Top of Task inputs
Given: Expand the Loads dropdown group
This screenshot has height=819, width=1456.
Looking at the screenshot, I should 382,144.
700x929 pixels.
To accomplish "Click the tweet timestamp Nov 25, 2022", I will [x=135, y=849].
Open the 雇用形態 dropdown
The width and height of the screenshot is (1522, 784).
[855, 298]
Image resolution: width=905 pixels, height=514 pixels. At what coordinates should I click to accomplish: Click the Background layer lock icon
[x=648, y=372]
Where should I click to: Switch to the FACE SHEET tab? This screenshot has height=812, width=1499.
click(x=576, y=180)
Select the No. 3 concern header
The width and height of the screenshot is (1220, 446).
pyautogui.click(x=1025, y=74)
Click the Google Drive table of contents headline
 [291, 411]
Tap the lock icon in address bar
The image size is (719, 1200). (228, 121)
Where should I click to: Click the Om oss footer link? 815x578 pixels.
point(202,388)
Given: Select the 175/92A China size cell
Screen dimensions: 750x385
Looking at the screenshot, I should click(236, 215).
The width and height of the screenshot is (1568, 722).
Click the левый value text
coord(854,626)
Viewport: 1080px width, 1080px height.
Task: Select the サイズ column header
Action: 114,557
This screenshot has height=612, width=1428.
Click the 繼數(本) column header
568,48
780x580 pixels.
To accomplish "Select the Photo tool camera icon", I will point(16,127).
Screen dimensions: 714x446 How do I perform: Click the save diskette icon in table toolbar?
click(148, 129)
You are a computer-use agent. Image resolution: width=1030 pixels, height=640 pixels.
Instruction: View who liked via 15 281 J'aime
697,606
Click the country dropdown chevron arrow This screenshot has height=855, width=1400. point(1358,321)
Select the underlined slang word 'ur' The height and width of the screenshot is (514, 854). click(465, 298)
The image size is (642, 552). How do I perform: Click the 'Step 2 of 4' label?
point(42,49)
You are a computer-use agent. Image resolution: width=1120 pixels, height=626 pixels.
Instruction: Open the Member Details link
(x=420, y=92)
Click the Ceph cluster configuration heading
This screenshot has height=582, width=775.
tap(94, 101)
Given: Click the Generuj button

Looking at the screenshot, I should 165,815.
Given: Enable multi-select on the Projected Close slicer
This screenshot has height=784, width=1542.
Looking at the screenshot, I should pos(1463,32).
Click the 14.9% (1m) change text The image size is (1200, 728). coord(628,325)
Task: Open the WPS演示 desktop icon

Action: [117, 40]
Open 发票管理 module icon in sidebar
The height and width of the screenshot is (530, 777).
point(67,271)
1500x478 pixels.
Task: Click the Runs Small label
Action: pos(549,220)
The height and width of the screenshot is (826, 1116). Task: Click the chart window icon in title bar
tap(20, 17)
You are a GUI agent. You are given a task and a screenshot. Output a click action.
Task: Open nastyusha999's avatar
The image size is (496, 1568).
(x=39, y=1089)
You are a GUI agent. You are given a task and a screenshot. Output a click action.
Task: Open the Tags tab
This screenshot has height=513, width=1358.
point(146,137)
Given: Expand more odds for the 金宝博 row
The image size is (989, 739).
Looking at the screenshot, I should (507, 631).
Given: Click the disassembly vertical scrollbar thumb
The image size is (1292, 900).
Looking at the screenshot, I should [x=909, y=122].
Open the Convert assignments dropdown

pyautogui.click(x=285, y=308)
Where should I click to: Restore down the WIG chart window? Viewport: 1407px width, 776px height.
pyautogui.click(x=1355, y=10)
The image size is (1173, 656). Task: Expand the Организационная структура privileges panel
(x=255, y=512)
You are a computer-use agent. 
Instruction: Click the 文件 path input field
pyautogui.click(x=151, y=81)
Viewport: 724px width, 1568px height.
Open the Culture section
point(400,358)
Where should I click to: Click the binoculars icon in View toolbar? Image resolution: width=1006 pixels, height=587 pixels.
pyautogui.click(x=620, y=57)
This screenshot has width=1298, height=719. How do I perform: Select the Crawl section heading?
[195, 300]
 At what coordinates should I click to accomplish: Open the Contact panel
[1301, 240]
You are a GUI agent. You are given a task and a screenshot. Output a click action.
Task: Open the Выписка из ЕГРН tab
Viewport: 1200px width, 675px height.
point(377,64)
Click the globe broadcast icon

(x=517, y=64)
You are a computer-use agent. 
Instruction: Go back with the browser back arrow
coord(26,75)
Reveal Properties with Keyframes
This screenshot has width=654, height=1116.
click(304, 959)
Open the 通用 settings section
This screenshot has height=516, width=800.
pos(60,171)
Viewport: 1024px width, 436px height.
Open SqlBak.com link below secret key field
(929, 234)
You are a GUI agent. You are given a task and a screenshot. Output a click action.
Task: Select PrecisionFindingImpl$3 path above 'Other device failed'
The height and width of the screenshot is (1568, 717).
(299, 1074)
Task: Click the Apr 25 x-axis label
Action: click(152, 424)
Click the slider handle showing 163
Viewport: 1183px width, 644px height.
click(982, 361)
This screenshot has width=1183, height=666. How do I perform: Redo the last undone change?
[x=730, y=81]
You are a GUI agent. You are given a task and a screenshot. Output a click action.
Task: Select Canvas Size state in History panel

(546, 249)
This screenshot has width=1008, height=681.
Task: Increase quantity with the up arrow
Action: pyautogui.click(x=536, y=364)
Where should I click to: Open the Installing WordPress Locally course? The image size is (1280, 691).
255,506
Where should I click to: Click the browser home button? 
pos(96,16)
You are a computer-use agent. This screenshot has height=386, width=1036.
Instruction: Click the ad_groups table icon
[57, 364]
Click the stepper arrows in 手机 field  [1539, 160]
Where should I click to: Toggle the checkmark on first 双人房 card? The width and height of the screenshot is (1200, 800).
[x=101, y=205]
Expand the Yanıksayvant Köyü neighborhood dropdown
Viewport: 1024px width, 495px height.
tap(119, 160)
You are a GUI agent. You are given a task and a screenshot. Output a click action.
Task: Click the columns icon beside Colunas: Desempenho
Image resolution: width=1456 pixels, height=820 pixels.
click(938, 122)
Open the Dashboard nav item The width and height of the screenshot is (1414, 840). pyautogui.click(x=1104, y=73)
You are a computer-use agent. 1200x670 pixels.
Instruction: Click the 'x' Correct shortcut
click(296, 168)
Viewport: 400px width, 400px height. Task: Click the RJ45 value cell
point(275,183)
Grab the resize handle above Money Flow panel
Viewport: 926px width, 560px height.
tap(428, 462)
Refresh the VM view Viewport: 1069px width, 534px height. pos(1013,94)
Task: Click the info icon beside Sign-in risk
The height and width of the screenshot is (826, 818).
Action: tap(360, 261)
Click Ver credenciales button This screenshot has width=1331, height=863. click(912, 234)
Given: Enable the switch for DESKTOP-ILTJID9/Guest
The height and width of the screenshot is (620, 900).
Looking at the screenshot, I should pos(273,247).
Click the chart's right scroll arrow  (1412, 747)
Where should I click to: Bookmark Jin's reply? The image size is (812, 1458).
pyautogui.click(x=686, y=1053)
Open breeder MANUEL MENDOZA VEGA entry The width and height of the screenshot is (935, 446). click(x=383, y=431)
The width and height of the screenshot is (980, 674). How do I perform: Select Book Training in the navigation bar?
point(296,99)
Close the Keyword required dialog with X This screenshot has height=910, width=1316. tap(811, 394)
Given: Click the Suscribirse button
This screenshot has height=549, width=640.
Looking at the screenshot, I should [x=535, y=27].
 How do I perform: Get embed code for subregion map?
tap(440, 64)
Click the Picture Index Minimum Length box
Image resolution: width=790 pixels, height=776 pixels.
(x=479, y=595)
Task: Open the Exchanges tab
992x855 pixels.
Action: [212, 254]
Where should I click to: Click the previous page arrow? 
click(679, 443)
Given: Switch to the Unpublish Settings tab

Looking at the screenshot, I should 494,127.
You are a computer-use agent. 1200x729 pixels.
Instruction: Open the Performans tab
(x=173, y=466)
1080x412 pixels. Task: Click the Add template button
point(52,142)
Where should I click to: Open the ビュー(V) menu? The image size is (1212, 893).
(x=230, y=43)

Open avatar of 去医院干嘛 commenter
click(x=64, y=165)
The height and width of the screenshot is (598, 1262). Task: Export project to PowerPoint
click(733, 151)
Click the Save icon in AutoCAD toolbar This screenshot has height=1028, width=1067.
Bottom of Task inputs
#### Instructions for the task:
Looking at the entries above, can you reproduce exactly the lines from the one that holds "Task: Click the info icon beside Sign-in risk" through the one that holds "Given: Enable the", and only those?

#### Response to this exercise:
Task: Click the info icon beside Sign-in risk
The height and width of the screenshot is (826, 818).
Action: tap(360, 261)
Click Ver credenciales button This screenshot has width=1331, height=863. click(912, 234)
Given: Enable the switch for DESKTOP-ILTJID9/Guest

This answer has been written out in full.